In March 2021, the Company provided a $52.5 million related party bridge loan to Wesco I in connection with the payoff of a debt related to one of its properties located in Southern California. The note receivable accrued interest at 2.55% and is scheduled to mature in July 2021. The bridge loan is classified within notes and other receivables in the accompanying condensed consolidated balance sheets and had an outstanding balance of $52.8 million as of June 30, 2021. The bridge loan was paid off in July 2021.

In November 2019, the Company provided an $85.5 million related party bridge loan to Wesco V in connection with the acquisition of Velo and Ray. The note receivable accrued interest at LIBOR plus 1.30% and was scheduled to mature in February 2020, but was paid off in January 2020. The bridge loan was classified within notes and other receivables in the accompanying condensed consolidated balance sheets.

In June 2019, the Company acquired Brio, a 300 unit apartment home community located in Walnut Creek, CA. The Company issued DownREIT units to an affiliate of MMC, based on a contract price of $164.9 million. The property was encumbered by $98.7 million of mortgage debt which was assumed by the Company at the time of acquisition. As a result of this transaction, the Company consolidated the property, based on a VIE analysis performed by the Company.

In February 2019, the Company funded a $24.5 million preferred equity investment in an entity whose sponsor is an affiliate of MMC, which owns a multifamily development community located in Mountain View, CA. The investment has an initial preferred return of 11.0% and is scheduled to mature in February 2024.

In October 2018, the Company funded a $18.6 million preferred equity investment in an entity whose sponsor is an affiliate of MMC. The entity wholly owns a 268 apartment home community development located in Burlingame, CA. This investment accrues interest based on an initial 12.0% preferred return. The investment is scheduled to mature in April 2024.

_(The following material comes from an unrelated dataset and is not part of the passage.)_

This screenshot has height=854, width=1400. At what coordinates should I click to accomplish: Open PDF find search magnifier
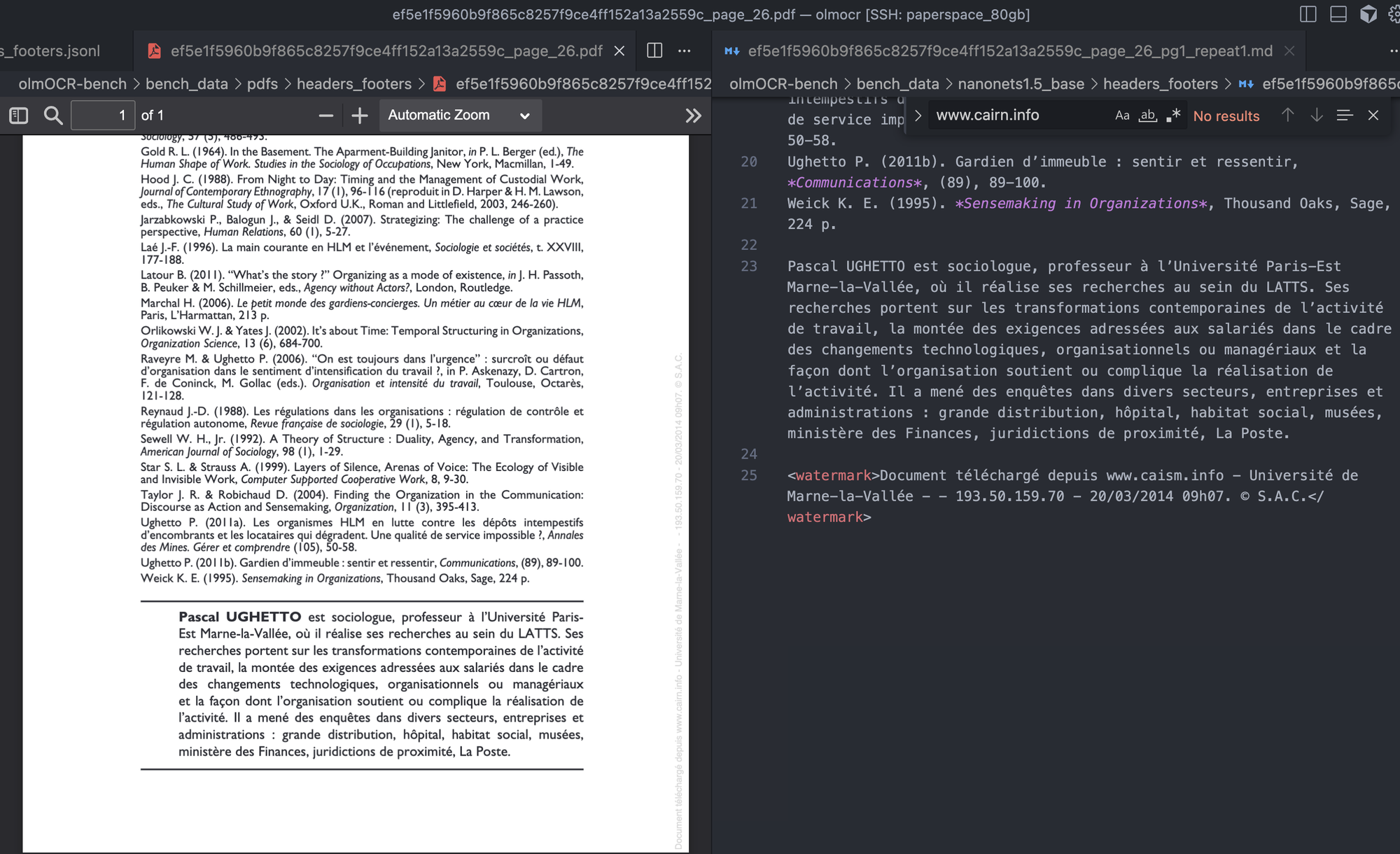53,115
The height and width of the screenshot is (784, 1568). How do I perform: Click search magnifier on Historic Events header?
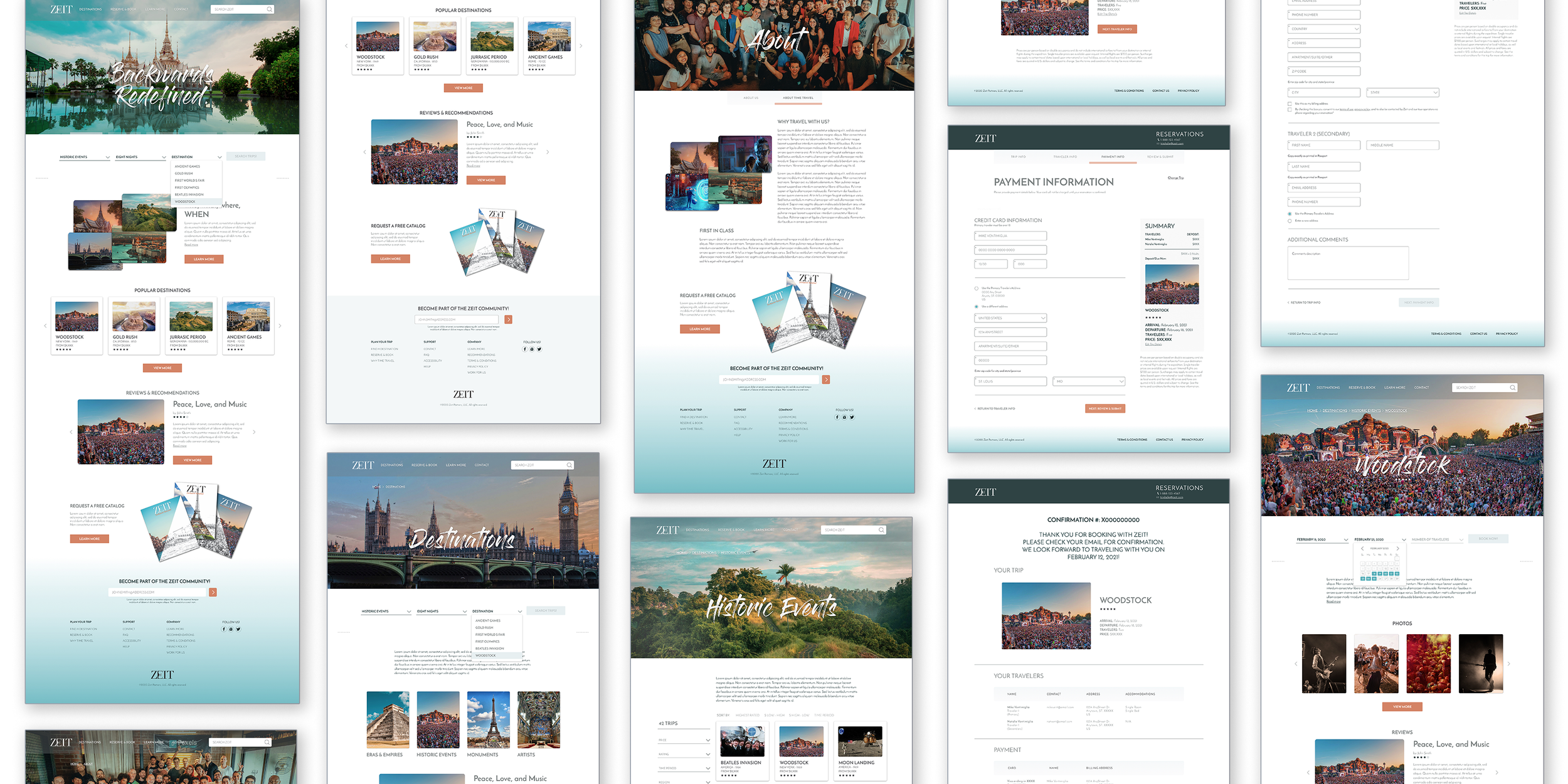[881, 530]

In May 2018, the Company made a commitment to fund a $26.5 million preferred equity investment in an entity whose sponsors include an affiliate of MMC. The entity wholly owns a 400 apartment home community located in Ventura, CA. This
investment accrues interest based on a 10.25% preferred return. The investment is scheduled to mature in May 2023. As of June 30, 2021, the Company had funded $23.4 million of the commitment. The remaining committed amount will be funded if and when requested by the sponsors.

In March 2017, the Company converted its existing $15.3 million preferred equity investment in Sage at Cupertino, a 230 apartment home community located in San Jose, CA, into a 40.5% common equity ownership interest in the property. The Company issued DownREIT units to the other members, including an MMC affiliate, based on an estimated property valuation of $90.0 million. At the time of the conversion, the property was encumbered by $52.0 million of mortgage debt. As a result of this transaction, the Company consolidates the property, based on a consolidation analysis performed by the Company.

As described in Note 5, Notes and Other Receivables, the Company has provided short-term loans to affiliates. As of June 30, 2021 and December 31, 2020, $57.9 million and $4.7 million, respectively, of short-term loans remained outstanding due from joint venture affiliates and is classified within notes and other receivables in the accompanying condensed consolidated balance sheets.